### Available records

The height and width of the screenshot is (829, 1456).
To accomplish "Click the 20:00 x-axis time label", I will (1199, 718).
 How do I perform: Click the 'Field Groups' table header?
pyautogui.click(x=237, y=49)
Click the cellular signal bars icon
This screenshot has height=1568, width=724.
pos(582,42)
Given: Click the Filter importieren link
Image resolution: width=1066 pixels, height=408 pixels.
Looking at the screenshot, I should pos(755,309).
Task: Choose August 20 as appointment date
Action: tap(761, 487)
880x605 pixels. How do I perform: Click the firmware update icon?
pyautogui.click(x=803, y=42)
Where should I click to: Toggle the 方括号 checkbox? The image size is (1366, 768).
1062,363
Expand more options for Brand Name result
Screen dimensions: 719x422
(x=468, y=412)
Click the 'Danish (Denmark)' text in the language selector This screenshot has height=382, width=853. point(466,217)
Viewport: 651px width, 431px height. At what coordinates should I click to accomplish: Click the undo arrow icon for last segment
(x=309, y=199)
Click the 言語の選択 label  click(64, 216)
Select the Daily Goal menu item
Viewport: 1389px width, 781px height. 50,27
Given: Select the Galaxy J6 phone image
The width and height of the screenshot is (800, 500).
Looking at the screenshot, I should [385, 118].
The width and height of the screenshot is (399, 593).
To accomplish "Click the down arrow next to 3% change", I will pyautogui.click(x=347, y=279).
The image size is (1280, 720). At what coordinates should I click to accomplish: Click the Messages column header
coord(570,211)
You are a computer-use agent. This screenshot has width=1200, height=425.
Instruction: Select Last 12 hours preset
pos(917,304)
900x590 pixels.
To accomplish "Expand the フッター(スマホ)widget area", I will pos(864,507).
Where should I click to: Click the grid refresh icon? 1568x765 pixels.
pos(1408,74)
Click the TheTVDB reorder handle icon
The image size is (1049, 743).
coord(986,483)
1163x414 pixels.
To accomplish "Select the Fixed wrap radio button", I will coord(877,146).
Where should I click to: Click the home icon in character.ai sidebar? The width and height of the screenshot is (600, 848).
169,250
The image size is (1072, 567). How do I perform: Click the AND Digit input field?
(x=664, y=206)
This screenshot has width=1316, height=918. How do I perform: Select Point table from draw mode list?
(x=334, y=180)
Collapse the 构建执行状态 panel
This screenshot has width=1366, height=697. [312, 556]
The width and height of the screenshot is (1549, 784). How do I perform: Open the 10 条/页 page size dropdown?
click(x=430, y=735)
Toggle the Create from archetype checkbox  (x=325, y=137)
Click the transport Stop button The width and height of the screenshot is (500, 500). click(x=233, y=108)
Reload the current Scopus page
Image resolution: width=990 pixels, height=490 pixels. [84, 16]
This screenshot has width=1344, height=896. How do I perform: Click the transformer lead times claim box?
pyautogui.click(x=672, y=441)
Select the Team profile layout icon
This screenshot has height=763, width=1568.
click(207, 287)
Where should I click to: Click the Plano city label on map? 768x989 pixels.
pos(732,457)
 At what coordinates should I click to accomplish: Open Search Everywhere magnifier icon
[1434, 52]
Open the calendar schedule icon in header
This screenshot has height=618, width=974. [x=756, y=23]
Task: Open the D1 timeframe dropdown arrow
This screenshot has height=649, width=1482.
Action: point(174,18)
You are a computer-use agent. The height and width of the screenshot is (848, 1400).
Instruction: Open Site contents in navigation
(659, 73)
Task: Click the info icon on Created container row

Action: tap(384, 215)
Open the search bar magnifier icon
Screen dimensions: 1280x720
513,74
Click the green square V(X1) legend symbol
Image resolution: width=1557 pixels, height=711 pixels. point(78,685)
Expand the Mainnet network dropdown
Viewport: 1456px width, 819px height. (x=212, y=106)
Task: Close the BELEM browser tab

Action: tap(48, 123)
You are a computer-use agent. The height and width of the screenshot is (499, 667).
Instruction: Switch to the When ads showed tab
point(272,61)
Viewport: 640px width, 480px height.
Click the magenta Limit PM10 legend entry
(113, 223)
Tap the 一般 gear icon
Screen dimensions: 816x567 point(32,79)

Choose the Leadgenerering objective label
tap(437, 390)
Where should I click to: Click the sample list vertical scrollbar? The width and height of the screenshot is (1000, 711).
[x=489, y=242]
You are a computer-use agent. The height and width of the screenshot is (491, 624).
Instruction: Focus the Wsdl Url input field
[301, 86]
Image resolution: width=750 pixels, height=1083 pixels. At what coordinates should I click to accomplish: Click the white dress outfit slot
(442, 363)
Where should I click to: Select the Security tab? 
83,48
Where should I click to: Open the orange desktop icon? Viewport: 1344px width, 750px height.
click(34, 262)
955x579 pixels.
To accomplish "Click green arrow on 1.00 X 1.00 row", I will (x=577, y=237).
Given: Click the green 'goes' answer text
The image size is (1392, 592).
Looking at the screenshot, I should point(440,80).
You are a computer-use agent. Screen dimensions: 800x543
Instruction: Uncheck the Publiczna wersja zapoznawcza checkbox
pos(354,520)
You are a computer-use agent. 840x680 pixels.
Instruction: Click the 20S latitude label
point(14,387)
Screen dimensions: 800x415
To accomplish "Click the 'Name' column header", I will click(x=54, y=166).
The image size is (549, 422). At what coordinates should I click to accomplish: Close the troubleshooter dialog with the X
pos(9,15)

### What is required
Write out the records again, exactly as given.

### Exercise result
The height and width of the screenshot is (829, 1456).
To accomplish "Click the 20:00 x-axis time label", I will (1199, 718).
 How do I perform: Click the 'Field Groups' table header?
pyautogui.click(x=237, y=49)
Click the cellular signal bars icon
This screenshot has height=1568, width=724.
pos(582,42)
Given: Click the Filter importieren link
Image resolution: width=1066 pixels, height=408 pixels.
Looking at the screenshot, I should pos(755,309).
Task: Choose August 20 as appointment date
Action: tap(761, 487)
880x605 pixels. How do I perform: Click the firmware update icon?
pyautogui.click(x=803, y=42)
Where should I click to: Toggle the 方括号 checkbox? The image size is (1366, 768).
1062,363
Expand more options for Brand Name result
Screen dimensions: 719x422
(x=468, y=412)
Click the 'Danish (Denmark)' text in the language selector This screenshot has height=382, width=853. point(466,217)
Viewport: 651px width, 431px height. At what coordinates should I click to accomplish: Click the undo arrow icon for last segment
(x=309, y=199)
Click the 言語の選択 label  click(64, 216)
Select the Daily Goal menu item
Viewport: 1389px width, 781px height. 50,27
Given: Select the Galaxy J6 phone image
The width and height of the screenshot is (800, 500).
Looking at the screenshot, I should [385, 118].
The width and height of the screenshot is (399, 593).
To accomplish "Click the down arrow next to 3% change", I will pyautogui.click(x=347, y=279).
The image size is (1280, 720). At what coordinates should I click to accomplish: Click the Messages column header
coord(570,211)
You are a computer-use agent. This screenshot has width=1200, height=425.
Instruction: Select Last 12 hours preset
pos(917,304)
900x590 pixels.
To accomplish "Expand the フッター(スマホ)widget area", I will pos(864,507).
Where should I click to: Click the grid refresh icon? 1568x765 pixels.
pos(1408,74)
Click the TheTVDB reorder handle icon
The image size is (1049, 743).
coord(986,483)
1163x414 pixels.
To accomplish "Select the Fixed wrap radio button", I will coord(877,146).
Where should I click to: Click the home icon in character.ai sidebar? The width and height of the screenshot is (600, 848).
169,250
The image size is (1072, 567). How do I perform: Click the AND Digit input field?
(x=664, y=206)
This screenshot has width=1316, height=918. How do I perform: Select Point table from draw mode list?
(x=334, y=180)
Collapse the 构建执行状态 panel
This screenshot has width=1366, height=697. [312, 556]
The width and height of the screenshot is (1549, 784). How do I perform: Open the 10 条/页 page size dropdown?
click(x=430, y=735)
Toggle the Create from archetype checkbox  (x=325, y=137)
Click the transport Stop button The width and height of the screenshot is (500, 500). click(x=233, y=108)
Reload the current Scopus page
Image resolution: width=990 pixels, height=490 pixels. [84, 16]
This screenshot has width=1344, height=896. How do I perform: Click the transformer lead times claim box?
pyautogui.click(x=672, y=441)
Select the Team profile layout icon
This screenshot has height=763, width=1568.
click(207, 287)
Where should I click to: Click the Plano city label on map? 768x989 pixels.
pos(732,457)
 At what coordinates should I click to accomplish: Open Search Everywhere magnifier icon
[1434, 52]
Open the calendar schedule icon in header
This screenshot has height=618, width=974. [x=756, y=23]
Task: Open the D1 timeframe dropdown arrow
This screenshot has height=649, width=1482.
Action: point(174,18)
You are a computer-use agent. The height and width of the screenshot is (848, 1400).
Instruction: Open Site contents in navigation
(659, 73)
Task: Click the info icon on Created container row

Action: tap(384, 215)
Open the search bar magnifier icon
Screen dimensions: 1280x720
513,74
Click the green square V(X1) legend symbol
Image resolution: width=1557 pixels, height=711 pixels. point(78,685)
Expand the Mainnet network dropdown
Viewport: 1456px width, 819px height. (x=212, y=106)
Task: Close the BELEM browser tab

Action: tap(48, 123)
You are a computer-use agent. The height and width of the screenshot is (499, 667).
Instruction: Switch to the When ads showed tab
point(272,61)
Viewport: 640px width, 480px height.
Click the magenta Limit PM10 legend entry
(113, 223)
Tap the 一般 gear icon
Screen dimensions: 816x567 point(32,79)

Choose the Leadgenerering objective label
tap(437, 390)
Where should I click to: Click the sample list vertical scrollbar? The width and height of the screenshot is (1000, 711).
[x=489, y=242]
You are a computer-use agent. The height and width of the screenshot is (491, 624).
Instruction: Focus the Wsdl Url input field
[301, 86]
Image resolution: width=750 pixels, height=1083 pixels. At what coordinates should I click to accomplish: Click the white dress outfit slot
(442, 363)
Where should I click to: Select the Security tab? 
83,48
Where should I click to: Open the orange desktop icon? Viewport: 1344px width, 750px height.
click(34, 262)
955x579 pixels.
To accomplish "Click green arrow on 1.00 X 1.00 row", I will (x=577, y=237).
Given: Click the green 'goes' answer text
The image size is (1392, 592).
Looking at the screenshot, I should point(440,80).
You are a computer-use agent. Screen dimensions: 800x543
Instruction: Uncheck the Publiczna wersja zapoznawcza checkbox
pos(354,520)
You are a computer-use agent. 840x680 pixels.
Instruction: Click the 20S latitude label
point(14,387)
Screen dimensions: 800x415
To accomplish "Click the 'Name' column header", I will click(x=54, y=166).
The image size is (549, 422). At what coordinates should I click to accomplish: Close the troubleshooter dialog with the X
pos(9,15)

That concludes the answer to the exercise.